# WORK TO BE COMPLETED
Please retype only the lines below that run from the one containing "Skip to the next track" through the last line, both included, without altering a word.

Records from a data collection
_ _ _
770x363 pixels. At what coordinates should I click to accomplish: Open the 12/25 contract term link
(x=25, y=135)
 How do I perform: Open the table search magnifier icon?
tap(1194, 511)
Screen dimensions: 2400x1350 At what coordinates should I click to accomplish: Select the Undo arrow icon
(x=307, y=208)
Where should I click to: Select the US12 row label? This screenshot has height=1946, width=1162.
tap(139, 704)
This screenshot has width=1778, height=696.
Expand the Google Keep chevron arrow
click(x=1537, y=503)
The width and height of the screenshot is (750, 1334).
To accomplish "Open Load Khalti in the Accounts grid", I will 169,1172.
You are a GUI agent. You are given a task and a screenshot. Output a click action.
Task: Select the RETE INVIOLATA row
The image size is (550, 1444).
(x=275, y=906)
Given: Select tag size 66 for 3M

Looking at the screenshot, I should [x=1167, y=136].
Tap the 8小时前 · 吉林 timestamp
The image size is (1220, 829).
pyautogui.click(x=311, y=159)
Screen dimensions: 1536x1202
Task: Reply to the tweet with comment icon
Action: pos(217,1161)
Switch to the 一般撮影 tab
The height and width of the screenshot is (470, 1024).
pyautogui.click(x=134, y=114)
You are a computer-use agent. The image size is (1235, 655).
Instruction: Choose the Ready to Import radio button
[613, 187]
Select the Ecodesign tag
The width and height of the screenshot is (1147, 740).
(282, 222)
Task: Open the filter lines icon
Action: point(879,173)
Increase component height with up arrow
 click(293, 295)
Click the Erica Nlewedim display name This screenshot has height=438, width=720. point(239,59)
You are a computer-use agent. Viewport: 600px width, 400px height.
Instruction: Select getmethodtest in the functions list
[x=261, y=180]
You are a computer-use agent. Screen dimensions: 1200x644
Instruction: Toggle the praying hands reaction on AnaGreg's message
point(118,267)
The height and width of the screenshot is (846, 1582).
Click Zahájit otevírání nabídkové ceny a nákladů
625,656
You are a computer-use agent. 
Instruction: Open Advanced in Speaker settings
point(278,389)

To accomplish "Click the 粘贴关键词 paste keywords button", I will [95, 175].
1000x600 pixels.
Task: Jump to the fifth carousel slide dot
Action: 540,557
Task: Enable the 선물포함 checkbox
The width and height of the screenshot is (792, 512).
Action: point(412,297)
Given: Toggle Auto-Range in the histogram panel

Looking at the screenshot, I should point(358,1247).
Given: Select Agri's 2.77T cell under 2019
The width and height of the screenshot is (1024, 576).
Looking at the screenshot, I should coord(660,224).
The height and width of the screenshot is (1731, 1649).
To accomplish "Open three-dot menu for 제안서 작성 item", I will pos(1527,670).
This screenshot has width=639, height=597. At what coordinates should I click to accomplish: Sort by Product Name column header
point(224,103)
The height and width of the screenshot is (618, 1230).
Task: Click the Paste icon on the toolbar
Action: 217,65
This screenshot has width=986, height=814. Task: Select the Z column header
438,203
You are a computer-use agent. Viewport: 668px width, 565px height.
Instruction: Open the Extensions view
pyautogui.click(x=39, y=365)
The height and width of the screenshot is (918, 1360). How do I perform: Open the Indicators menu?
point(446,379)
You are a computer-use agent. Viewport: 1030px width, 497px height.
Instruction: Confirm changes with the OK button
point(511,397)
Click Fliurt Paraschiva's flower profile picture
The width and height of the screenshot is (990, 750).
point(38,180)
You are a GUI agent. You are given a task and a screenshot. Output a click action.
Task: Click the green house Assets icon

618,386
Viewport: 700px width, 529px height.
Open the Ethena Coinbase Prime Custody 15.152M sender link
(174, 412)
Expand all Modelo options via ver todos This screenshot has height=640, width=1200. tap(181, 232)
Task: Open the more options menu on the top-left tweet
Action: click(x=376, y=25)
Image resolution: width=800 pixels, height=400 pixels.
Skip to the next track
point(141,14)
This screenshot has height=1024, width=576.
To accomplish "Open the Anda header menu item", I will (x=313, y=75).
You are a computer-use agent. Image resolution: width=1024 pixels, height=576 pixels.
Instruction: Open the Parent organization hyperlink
_ _ _
# REPLY
Skip to the next track
point(141,14)
This screenshot has height=1024, width=576.
To accomplish "Open the Anda header menu item", I will (x=313, y=75).
You are a computer-use agent. Image resolution: width=1024 pixels, height=576 pixels.
Instruction: Open the Parent organization hyperlink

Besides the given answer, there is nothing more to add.